Immunoglobulin M ELISA is also recommended, but can yield false positives as a result of cross-reacting antibodies. Immunohistochemical staining to detect Zika virus antigen on fixed placenta and umbilical cord tissues can be performed, says CDC.

The CDC considers an infant to be congenitally infected if Zika virus RNA or viral antigen is found in any of the samples tested.

When evaluating for possible congenital Zika virus infection, the CDC defines microcephaly as an occipitofrontal circumference of less than the third percentile based on standard growth charts.

“For a diagnosis of microcephaly to be made, the occipitofrontal circumference should be disproportionately small in comparison with the length of the infant and not explained by other etiologies,” says CDC. “If an infant’s occipitofrontal circumference is equal to or greater than the third percentile but is notably disproportionate to the length of the infant, or if the infant has deficits that are related to the central nervous system, additional evaluation for Zika virus infection might be considered.”

Healthcare providers must report any cases of Zika virus to their local health departments, says CDC.

There is no vaccine against the Zika virus, and treatment is supportive only, says CDC.

As far as continued damage from the virus, Meissner says experts aren’t sure whether damage ends after the initial infection, or whether it can continue to harm the baby.

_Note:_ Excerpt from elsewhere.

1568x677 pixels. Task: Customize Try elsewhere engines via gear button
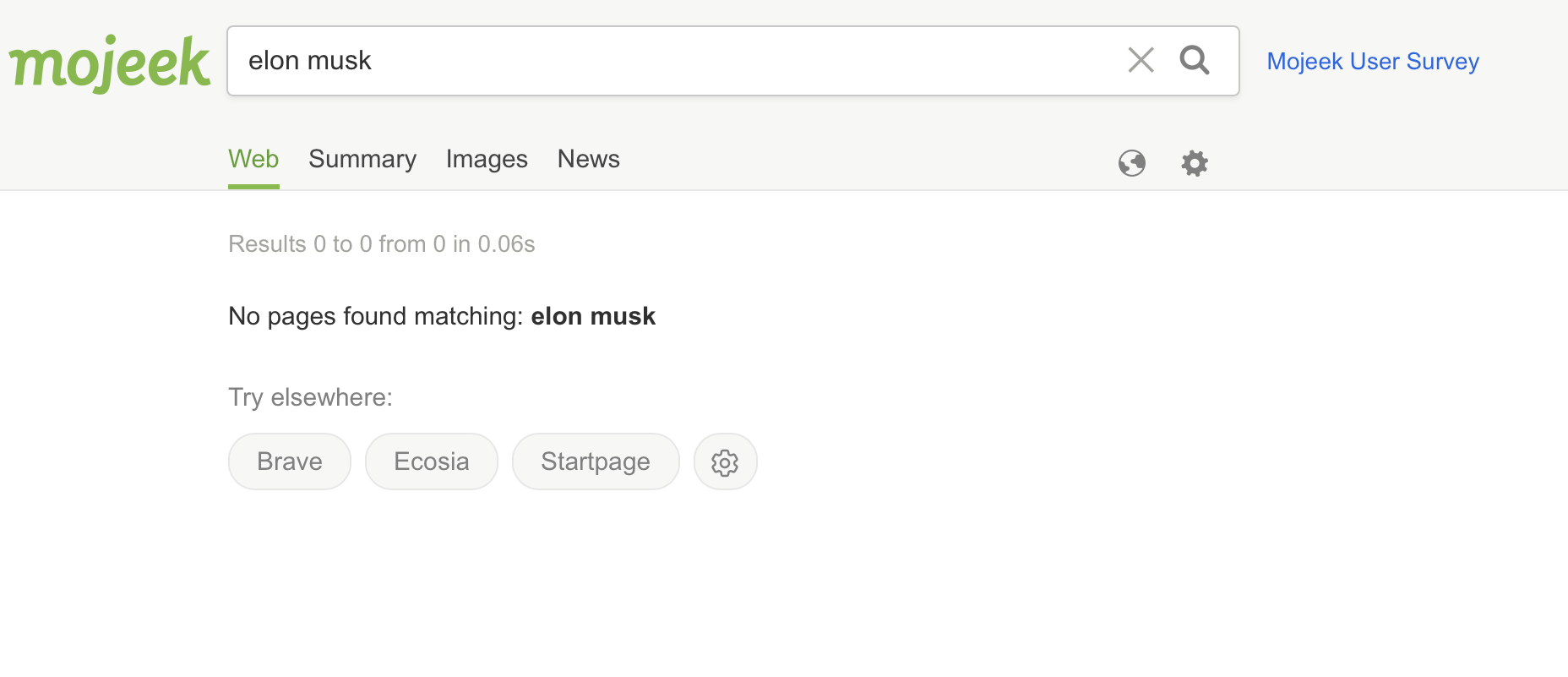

“We think once the damage is done, the virus may be done, but we don’t know,” Meissner says, adding that there is little that could be done if the infection persisted anyway.

“It’s not as though we have options of what we can do,” he says.

Meissner says experts are also uncertain of when in the pregnancy infection with the Zika virus poses the most damage. The most basic systems are already developed by the end of the first trimester, so that may be the period of greatest risk, Meissner says, but there is no guarantee that a fetus couldn’t be affected in later stages of pregnancy.